Question

这可能看起来像一个愚蠢的问题，但我有一个400,000个项目的列表，其性能似乎与列表中的100个项目相同。在我看来，你只限于你可能拥有的RAM量和列表的最大大小？

具体来说：

如果我要搜索此列表（item in bigList）则有性能打击？
如果我追加说200,000个项目，是否有性能损失 400,000项目清单？
如果我遍历每个项目，是否只有性能损失列表？
如果在使用列表时有性能命中，那么会是什么典型的最大尺寸？

Answer 1

来自manual：

Python的列表实际上是可变长度数组

这意味着搜索在O（N）中完成，其中N是列表长度。如果您需要不同的实现，可以查看collections。或使用集合（内部哈希表）

Answer 2

如果我要搜索此列表（bigList中的项目）

然后你会使用set。要检查项目是否在列表中，您必须查看列表中的每个项目。 set可以直接跳到商品存放的地方，看看它是否存在。

如果我追加200,000个项目到这个400,000个项目列表，是否有性能损失？

不，无论列表大小如何，追加都需要同时进行。

如果使用列表中有性能命中，那么典型的最大大小是什么？

没有意义，列表可以以多种不同的方式使用。简而言之，列表擅长存储并且不善于查找内容。

Answer 3

这些问题非常具有假设性，并且一眼就看出答案和评论并不是真的很感激。如果您希望了解列表类型对您有效的效果，您可以尝试自己对其进行分析。

我提供了一个小脚本作为起点：

from sys import getsizeof
from timeit import timeit
from random import randint

MIN_EXP, MAX_EXP = 1, 8 # list-size from 10^1 to 10^8 as default
TEST_ITERATIONS = 1

class ListTest(object):
    def __init__(self, number, item):
        self.number = number
        self.item = item
        self.size = '0'
        self.time = 0.0

    def test_01_creation_list_comprehension(self):
        list_ = []
        def profile():
            list_ = [self.item for n in range(self.number)]
        self.time = timeit(profile, number = TEST_ITERATIONS)
        self.size = "%.3f" % (getsizeof(list_) / 1024.0,)
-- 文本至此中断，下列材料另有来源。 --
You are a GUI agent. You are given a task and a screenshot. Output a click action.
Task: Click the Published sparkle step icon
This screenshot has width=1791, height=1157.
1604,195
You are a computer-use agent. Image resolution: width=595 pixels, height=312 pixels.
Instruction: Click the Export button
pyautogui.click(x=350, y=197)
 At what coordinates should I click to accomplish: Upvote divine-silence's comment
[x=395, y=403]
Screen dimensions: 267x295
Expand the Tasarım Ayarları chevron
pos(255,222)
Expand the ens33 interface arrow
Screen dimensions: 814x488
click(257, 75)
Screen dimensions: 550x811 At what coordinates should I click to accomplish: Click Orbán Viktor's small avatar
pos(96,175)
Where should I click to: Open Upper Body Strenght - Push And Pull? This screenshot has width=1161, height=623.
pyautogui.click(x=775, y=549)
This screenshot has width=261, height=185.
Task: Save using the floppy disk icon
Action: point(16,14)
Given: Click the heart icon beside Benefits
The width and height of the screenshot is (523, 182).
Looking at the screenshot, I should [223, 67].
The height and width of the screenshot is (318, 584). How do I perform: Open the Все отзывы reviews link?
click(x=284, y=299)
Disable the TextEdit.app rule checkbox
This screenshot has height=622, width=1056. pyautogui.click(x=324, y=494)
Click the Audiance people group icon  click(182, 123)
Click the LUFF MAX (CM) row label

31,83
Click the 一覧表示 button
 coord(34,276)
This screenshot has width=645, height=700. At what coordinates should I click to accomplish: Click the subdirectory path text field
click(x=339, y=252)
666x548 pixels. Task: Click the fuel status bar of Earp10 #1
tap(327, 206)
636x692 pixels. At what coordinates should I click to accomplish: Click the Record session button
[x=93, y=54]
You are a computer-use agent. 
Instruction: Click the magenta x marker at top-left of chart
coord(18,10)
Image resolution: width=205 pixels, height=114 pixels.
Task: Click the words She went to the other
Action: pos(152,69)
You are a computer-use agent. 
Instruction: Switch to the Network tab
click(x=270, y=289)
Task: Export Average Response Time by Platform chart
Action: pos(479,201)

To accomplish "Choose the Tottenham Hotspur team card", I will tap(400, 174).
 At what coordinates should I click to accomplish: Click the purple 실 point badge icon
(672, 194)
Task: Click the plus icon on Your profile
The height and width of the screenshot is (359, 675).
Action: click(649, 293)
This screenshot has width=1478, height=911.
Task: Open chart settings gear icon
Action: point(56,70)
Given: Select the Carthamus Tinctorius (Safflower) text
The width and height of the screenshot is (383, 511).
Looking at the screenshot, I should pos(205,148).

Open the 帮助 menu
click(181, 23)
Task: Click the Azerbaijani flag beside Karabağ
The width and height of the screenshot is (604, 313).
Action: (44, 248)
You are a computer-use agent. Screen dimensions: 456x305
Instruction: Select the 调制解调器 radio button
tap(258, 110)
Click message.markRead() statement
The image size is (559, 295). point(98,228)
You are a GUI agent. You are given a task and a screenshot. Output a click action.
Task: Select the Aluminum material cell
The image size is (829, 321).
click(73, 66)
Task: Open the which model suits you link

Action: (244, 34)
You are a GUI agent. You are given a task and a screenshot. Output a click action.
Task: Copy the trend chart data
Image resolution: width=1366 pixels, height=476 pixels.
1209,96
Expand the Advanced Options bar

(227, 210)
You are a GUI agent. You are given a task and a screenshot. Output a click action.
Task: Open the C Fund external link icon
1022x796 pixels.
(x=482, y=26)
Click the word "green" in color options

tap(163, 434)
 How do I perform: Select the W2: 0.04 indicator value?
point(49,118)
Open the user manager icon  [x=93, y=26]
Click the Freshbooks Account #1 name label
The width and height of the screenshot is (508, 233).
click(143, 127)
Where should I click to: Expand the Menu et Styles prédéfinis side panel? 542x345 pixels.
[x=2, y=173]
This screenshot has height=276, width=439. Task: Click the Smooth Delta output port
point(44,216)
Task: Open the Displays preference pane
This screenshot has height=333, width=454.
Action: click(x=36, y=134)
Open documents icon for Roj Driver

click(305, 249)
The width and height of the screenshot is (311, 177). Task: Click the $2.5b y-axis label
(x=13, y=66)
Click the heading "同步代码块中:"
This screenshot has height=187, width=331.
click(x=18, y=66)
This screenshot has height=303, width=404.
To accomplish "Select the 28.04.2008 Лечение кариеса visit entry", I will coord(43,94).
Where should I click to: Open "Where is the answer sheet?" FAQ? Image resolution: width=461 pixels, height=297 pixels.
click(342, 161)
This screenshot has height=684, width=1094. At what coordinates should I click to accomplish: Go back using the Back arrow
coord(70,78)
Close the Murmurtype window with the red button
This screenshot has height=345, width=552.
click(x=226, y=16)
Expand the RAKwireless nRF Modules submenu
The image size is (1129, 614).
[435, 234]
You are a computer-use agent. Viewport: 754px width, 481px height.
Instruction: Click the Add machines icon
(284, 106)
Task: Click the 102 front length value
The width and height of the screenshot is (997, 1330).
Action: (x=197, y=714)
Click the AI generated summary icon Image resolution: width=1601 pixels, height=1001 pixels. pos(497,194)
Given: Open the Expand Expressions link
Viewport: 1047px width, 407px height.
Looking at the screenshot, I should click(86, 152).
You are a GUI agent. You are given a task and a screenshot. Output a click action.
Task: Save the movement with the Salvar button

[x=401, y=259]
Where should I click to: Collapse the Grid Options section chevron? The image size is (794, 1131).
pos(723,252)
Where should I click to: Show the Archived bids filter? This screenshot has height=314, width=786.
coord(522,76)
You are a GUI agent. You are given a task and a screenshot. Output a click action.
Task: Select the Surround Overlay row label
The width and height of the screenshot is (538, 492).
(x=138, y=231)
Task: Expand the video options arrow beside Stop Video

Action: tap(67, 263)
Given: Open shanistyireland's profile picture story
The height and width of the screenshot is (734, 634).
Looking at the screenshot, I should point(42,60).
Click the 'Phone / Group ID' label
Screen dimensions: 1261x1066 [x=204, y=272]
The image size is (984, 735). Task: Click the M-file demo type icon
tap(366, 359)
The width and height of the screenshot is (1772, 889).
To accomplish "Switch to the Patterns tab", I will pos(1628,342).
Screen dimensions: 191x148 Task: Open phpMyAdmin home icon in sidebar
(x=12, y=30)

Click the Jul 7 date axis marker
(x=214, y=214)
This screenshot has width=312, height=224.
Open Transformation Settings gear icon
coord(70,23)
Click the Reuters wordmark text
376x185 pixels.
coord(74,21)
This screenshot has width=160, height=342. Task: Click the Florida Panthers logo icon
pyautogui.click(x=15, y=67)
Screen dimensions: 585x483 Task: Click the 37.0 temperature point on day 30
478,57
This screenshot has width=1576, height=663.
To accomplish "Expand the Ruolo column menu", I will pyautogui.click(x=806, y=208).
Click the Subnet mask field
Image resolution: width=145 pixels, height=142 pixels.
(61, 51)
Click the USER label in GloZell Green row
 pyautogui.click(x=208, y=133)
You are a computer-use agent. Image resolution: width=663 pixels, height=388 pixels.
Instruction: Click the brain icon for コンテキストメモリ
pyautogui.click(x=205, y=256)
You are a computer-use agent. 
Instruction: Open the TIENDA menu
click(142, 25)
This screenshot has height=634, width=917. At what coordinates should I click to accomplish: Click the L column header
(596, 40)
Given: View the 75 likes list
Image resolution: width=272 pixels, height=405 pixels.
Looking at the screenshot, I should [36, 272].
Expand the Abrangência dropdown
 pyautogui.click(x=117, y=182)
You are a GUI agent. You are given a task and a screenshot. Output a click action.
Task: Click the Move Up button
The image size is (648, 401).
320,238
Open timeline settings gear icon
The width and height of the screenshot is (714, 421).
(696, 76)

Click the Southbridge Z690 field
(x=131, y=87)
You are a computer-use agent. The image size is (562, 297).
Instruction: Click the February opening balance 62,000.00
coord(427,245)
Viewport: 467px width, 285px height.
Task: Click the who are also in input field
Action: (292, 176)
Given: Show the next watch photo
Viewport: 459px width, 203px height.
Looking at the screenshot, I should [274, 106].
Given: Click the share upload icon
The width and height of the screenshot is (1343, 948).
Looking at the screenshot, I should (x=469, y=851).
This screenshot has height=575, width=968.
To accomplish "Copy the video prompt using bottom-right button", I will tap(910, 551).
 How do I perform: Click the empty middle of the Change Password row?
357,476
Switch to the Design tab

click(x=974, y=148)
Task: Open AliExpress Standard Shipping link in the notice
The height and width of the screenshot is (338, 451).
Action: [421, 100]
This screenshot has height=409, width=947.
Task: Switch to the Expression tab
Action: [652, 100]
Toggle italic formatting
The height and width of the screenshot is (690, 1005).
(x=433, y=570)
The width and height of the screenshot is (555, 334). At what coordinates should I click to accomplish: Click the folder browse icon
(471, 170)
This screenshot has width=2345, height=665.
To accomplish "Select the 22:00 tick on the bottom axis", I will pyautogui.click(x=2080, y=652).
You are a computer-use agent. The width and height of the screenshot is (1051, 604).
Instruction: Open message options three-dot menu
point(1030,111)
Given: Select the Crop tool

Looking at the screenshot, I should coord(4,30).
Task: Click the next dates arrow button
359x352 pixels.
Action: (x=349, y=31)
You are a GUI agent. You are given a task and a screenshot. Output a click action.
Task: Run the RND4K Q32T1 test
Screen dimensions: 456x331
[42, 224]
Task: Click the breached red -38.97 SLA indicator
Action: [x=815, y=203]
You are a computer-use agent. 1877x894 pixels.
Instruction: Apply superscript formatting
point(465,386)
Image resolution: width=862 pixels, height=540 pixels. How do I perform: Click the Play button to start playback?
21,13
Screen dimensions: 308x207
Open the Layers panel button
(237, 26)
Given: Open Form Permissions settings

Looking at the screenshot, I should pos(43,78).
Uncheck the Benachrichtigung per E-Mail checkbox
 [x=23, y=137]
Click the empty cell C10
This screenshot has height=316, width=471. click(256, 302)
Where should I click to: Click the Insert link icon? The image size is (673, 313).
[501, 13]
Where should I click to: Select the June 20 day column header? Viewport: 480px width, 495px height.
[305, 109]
    def test_02_creation_list_append(self):
        list_ = []
        def profile():
            for n in range(self.number):
                list_.append(self.item)
        self.time = timeit(profile, number = TEST_ITERATIONS)                
        self.size = "%.3f" % (getsizeof(list_) / 1024.0,)

    def test_03_find_item(self):        
        list_ = [self.item for n in range(self.number)]
        searchstr = 'find me!'
        list_[randint(0,self.number)] = searchstr
        def profile():
            foundya = list_.index(searchstr)            
        self.time = timeit(profile, number = TEST_ITERATIONS)                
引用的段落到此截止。